*** Opening of MATERIAL FOR THIS TASK ***

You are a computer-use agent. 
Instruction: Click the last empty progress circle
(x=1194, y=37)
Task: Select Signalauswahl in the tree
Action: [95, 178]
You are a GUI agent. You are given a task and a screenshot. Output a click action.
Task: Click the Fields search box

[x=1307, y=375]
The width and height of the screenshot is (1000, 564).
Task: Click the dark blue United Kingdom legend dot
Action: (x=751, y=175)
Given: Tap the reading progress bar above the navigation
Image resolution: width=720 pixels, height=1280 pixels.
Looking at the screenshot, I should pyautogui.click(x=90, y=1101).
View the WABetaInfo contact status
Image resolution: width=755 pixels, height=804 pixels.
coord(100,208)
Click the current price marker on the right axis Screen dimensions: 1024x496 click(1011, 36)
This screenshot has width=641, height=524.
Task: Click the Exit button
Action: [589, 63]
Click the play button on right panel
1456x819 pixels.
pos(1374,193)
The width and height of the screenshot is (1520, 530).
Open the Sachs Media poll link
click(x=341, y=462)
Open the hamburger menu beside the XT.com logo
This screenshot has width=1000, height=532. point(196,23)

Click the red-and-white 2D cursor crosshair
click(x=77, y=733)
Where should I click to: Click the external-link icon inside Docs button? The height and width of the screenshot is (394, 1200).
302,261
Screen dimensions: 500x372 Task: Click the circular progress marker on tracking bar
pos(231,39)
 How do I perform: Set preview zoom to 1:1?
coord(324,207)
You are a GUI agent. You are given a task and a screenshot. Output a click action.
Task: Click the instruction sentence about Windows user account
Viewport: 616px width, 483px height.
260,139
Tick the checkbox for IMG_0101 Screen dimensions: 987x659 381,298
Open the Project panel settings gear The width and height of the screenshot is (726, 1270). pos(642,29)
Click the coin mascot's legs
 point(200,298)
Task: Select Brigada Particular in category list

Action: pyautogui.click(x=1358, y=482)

*** Close of MATERIAL FOR THIS TASK ***

An exact copy of all the records above is the required answer.

→ SOLUTION FOR THIS TASK:
You are a computer-use agent. 
Instruction: Click the last empty progress circle
(x=1194, y=37)
Task: Select Signalauswahl in the tree
Action: [95, 178]
You are a GUI agent. You are given a task and a screenshot. Output a click action.
Task: Click the Fields search box

[x=1307, y=375]
The width and height of the screenshot is (1000, 564).
Task: Click the dark blue United Kingdom legend dot
Action: (x=751, y=175)
Given: Tap the reading progress bar above the navigation
Image resolution: width=720 pixels, height=1280 pixels.
Looking at the screenshot, I should pyautogui.click(x=90, y=1101).
View the WABetaInfo contact status
Image resolution: width=755 pixels, height=804 pixels.
coord(100,208)
Click the current price marker on the right axis Screen dimensions: 1024x496 click(1011, 36)
This screenshot has width=641, height=524.
Task: Click the Exit button
Action: [589, 63]
Click the play button on right panel
1456x819 pixels.
pos(1374,193)
The width and height of the screenshot is (1520, 530).
Open the Sachs Media poll link
click(x=341, y=462)
Open the hamburger menu beside the XT.com logo
This screenshot has width=1000, height=532. point(196,23)

Click the red-and-white 2D cursor crosshair
click(x=77, y=733)
Where should I click to: Click the external-link icon inside Docs button? The height and width of the screenshot is (394, 1200).
302,261
Screen dimensions: 500x372 Task: Click the circular progress marker on tracking bar
pos(231,39)
 How do I perform: Set preview zoom to 1:1?
coord(324,207)
You are a GUI agent. You are given a task and a screenshot. Output a click action.
Task: Click the instruction sentence about Windows user account
Viewport: 616px width, 483px height.
260,139
Tick the checkbox for IMG_0101 Screen dimensions: 987x659 381,298
Open the Project panel settings gear The width and height of the screenshot is (726, 1270). pos(642,29)
Click the coin mascot's legs
 point(200,298)
Task: Select Brigada Particular in category list

Action: pyautogui.click(x=1358, y=482)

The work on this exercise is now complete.